Is this Conversion of Imperial Gallon To Liters Accurate?
Yes. This conversion is based on the exact definition of the Imperial gallon as 4.54609 liters. Because the liter is tied to an exact metric volume, the factor stays stable across textbooks, standards, and practical measurement work.
Our converter uses this fixed definition, so the result is reliable for study, engineering, shipping, and daily use. For how we choose and verify standard values, read our notes on accuracy standards.
Real Life Examples
Imperial gallons still show up in UK fuel economy, older equipment, and some trade contexts. Here are practical conversions you might actually need.
- Classic car fuel top up: You add 2 imp gal to the tank. That is 9.09218 L of fuel.
- Small jerry can marked in imp gal: A 5 imp gal container holds 22.73045 L. This helps if the pump shows liters.
- Workshop drum measurement: You drain 12 imp gal of coolant. That equals 54.55308 L for disposal paperwork.
- Home brewing batch size: A recipe calls for 3.5 imp gal of water. That is 15.911315 L for your metric kettle.
- Rainwater collection: Your gauge shows 0.5 imp gal collected. That equals 2.273045 L.
- Fuel economy comparison: If someone reports using 8 imp gal on a trip, that is 36.36872 L, useful for cost calculations in liters.
- Cleaning solution mix: You need 0.25 imp gal of concentrate.
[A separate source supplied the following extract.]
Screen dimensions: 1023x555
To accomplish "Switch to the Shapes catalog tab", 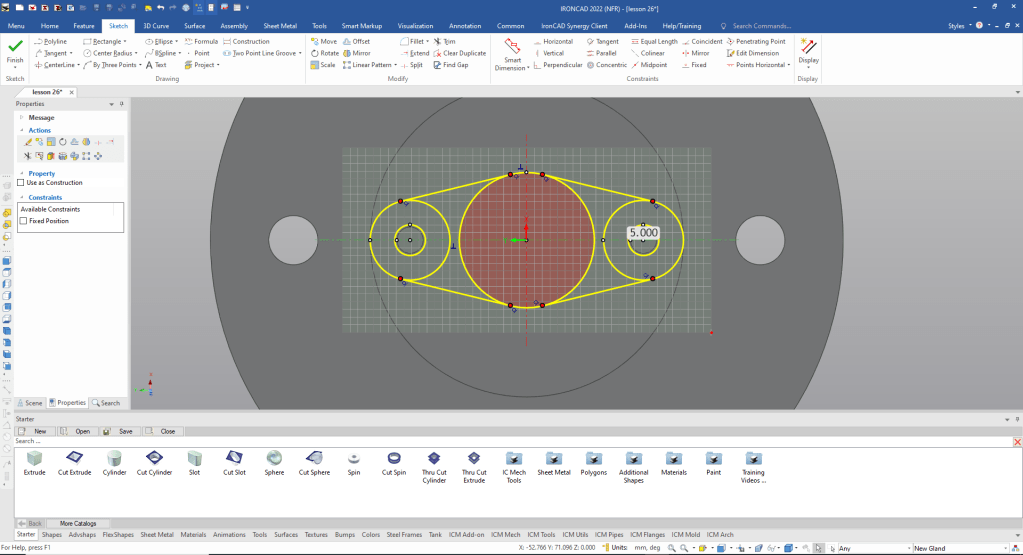I will 51,535.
That is 1.1365225 L.
Quick Tips
- Exact rule: multiply imp gal by 4.54609 to get liters.
- Fast estimate: 1 imp gal is about 4.55 L.
- Double check the type: Imperial gallon is larger than US gallon, so do not mix them.
- For rough mental math, do 4 × gallons, then add about 0.55 × gallons.
- Keep enough decimals for your job, fuel and lab work may need more precision than cooking.
- If you convert back, divide liters by 4.54609 to get imp gal.